Nachdem der Sommer 1887 besonders trocken war, beschloss man den Bau einer Sperranlage am Eschbach. Von 1889 bis 1891 wurde die gewaltige Mauer mit einer Dicke von 14,5 Meter an der kräftigsten und 4 Meter an der dünnsten Stelle errichtet. Mit der 160 m langen Sperrmauer wurde das Eschbachtal zu einem 17 Meter tiefen Becken aufgestaut.

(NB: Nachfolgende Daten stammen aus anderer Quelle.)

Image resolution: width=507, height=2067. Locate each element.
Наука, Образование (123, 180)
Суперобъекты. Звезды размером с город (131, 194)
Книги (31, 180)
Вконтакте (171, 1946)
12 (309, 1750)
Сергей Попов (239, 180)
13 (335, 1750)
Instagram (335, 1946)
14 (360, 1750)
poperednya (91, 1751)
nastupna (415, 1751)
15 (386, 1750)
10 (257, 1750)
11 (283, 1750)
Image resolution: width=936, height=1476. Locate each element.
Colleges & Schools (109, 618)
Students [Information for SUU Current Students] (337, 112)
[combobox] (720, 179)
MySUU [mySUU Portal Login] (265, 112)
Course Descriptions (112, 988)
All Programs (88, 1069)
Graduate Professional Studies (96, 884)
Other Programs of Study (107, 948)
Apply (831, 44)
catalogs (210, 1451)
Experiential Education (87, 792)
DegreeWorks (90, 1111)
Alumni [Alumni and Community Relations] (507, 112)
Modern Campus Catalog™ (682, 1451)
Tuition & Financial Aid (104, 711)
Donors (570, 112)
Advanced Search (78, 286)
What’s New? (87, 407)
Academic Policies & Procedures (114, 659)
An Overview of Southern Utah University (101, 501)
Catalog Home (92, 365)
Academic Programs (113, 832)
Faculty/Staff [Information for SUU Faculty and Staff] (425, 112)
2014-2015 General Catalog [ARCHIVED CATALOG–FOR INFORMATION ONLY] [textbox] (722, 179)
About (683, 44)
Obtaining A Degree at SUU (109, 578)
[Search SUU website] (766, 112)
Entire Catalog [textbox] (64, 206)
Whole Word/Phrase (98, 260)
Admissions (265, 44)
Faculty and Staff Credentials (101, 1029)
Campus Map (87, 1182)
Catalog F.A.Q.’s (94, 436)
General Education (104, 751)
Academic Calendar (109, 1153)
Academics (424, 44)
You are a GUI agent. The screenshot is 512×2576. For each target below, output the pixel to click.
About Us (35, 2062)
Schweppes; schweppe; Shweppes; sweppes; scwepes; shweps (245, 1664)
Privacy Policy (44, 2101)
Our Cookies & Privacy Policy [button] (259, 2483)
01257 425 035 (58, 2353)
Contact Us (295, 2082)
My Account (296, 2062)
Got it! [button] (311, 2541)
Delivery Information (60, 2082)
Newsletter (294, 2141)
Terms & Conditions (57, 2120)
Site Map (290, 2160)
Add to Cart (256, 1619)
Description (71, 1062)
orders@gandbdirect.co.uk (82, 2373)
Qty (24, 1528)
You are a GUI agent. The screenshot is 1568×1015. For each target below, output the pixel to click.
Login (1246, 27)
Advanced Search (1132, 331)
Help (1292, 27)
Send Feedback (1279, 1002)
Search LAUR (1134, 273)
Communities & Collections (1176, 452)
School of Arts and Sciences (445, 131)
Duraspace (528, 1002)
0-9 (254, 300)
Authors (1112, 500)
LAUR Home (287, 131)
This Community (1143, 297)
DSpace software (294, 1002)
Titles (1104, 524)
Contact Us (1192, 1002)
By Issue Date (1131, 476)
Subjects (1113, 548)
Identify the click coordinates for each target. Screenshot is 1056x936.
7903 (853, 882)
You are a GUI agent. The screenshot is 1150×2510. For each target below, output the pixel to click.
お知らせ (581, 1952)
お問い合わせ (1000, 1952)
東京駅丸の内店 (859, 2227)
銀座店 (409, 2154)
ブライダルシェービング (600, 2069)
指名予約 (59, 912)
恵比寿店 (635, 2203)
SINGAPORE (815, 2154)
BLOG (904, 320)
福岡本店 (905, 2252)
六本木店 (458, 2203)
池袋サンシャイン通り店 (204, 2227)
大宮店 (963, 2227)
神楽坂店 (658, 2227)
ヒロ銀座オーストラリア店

Seither lagern eine Millionen Kubikmeter Wasser in der Sperre. Was einigen Menschen damals bedrohlich und gigantisch schien, wirkt heute eher klein und idyllisch. Denn die Eschbachtalsperre war der Auftakt zu einer Serie von Folgebauten in ganz Deutschland: immer größere und kühnere Staumauern wurden errichtet.
Auch wenn der Anlage heute der freistehende Turm zur Wasserentnahme und zwei weitere pavillonartigen Aufbauten fehlen, ist die Staumauer noch ein kraftvolles Dokument der Pionierleistung im Talsperrenbau.